PubMed 25351462
Referenced in: none
Automatically associated channels: TRP , TRPP , TRPP1
Title: Increased TRPP2 expression in vascular smooth muscle cells from high-salt intake hypertensive rats: The crucial role in vascular dysfunction.
Authors: Ren Zhao, Muyao Zhou, Jie Li, Xia Wang, Kunli Su, Juncheng Hu, Yong Ye, Jinhang Zhu, Gongliang Zhang, Kai Wang, Juan Du, Liecheng Wang, Bing Shen
Journal, date & volume: Mol Nutr Food Res, 2015 Feb , 59, 365-72
PubMed link: http://www.ncbi.nlm.nih.gov/pubmed/25351462
Abstract
High-salt intake is a major risk factor in the development of hypertension. The underlying mechanism of high sodium on the cardiovascular system has received extensive attention. TRPP2 (Polycystin-2) is a Ca(2+) permeable nonselective cation channel that mediates Ca(2+) mobilization to control vascular smooth muscle cells (VSMCs) contraction.
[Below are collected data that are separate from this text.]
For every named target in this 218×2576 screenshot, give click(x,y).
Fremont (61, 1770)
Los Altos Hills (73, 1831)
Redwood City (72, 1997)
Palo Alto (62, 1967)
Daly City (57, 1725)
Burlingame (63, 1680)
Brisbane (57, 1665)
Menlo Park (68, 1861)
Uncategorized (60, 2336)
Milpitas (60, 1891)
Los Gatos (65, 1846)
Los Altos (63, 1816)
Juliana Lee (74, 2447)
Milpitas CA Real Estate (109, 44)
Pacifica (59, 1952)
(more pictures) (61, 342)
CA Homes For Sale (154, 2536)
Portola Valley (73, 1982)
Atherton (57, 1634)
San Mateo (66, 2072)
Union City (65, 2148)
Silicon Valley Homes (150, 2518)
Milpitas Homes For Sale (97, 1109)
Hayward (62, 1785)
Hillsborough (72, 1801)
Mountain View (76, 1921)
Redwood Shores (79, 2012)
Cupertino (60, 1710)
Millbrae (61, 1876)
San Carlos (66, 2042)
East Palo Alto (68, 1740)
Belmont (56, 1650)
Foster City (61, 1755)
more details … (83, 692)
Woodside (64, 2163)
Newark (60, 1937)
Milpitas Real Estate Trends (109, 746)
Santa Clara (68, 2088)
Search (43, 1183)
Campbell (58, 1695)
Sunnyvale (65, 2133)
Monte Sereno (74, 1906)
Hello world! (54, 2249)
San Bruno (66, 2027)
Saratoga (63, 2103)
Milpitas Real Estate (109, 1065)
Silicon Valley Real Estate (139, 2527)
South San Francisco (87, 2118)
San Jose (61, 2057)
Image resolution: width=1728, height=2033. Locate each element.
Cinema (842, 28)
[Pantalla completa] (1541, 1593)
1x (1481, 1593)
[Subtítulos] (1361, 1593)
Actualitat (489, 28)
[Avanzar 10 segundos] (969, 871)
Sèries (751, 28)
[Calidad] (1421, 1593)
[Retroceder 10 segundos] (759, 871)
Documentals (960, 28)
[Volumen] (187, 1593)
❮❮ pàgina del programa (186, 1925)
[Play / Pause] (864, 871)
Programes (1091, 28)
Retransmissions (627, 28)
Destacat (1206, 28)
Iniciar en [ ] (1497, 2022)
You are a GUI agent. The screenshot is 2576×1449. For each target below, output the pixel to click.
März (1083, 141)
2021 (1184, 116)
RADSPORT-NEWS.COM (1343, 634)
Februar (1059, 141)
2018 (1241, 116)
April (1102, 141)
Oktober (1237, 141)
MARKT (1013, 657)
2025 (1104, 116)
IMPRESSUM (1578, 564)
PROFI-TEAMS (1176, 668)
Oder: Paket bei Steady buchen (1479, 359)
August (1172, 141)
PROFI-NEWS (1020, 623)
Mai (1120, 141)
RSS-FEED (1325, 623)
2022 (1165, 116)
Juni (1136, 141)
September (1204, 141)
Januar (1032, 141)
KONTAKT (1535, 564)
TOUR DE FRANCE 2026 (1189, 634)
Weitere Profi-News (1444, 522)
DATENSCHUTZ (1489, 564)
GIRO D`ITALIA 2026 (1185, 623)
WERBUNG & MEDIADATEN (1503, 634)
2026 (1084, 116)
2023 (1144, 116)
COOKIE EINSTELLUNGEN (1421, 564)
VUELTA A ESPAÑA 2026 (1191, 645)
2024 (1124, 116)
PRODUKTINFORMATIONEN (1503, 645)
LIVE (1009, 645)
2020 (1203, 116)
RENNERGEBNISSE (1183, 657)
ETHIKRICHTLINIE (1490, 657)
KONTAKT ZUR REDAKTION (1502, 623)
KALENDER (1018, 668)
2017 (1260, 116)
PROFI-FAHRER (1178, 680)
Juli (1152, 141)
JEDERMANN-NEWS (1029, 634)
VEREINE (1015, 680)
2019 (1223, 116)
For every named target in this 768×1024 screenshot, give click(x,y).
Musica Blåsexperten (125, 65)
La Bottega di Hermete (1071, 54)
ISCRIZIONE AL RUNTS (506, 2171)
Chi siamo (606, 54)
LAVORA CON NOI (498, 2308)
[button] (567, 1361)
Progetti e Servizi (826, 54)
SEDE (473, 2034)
Here, we investigated TRPP2 expression change in VSMCs from high-salt intake hypertensive rats and role of TRPP2 in the development of high-salt diet-induced hypertension.After 4 ws of dietary treatment, systolic blood pressure was significantly elevated in high-salt intake rats (132 ± 3 mmHg) compared with regular diet control rats (104 ± 2 mmHg). Results from vessel tension and diameter measurements show that high-salt intake potentiated phenylephrine-induced contraction in denuded mesenteric artery and thoracic aorta. Immunoblot and immunofluorescence data indicate that TRPP2 expression in VSMCs from mesenteric artery and thoracic aorta was significantly increased in high-salt intake-induced hypertensive rats. However, agonist-induced contractions in denuded mesenteric artery and thoracic aorta were markedly decreased if TRPP2 was knocked down by specific shRNA.Our data demonstrate that high-salt intake increased TRPP2 expression in VSMCs, which in turn potentiated blood vessel response to contractors; this may participate in the development of hypertension.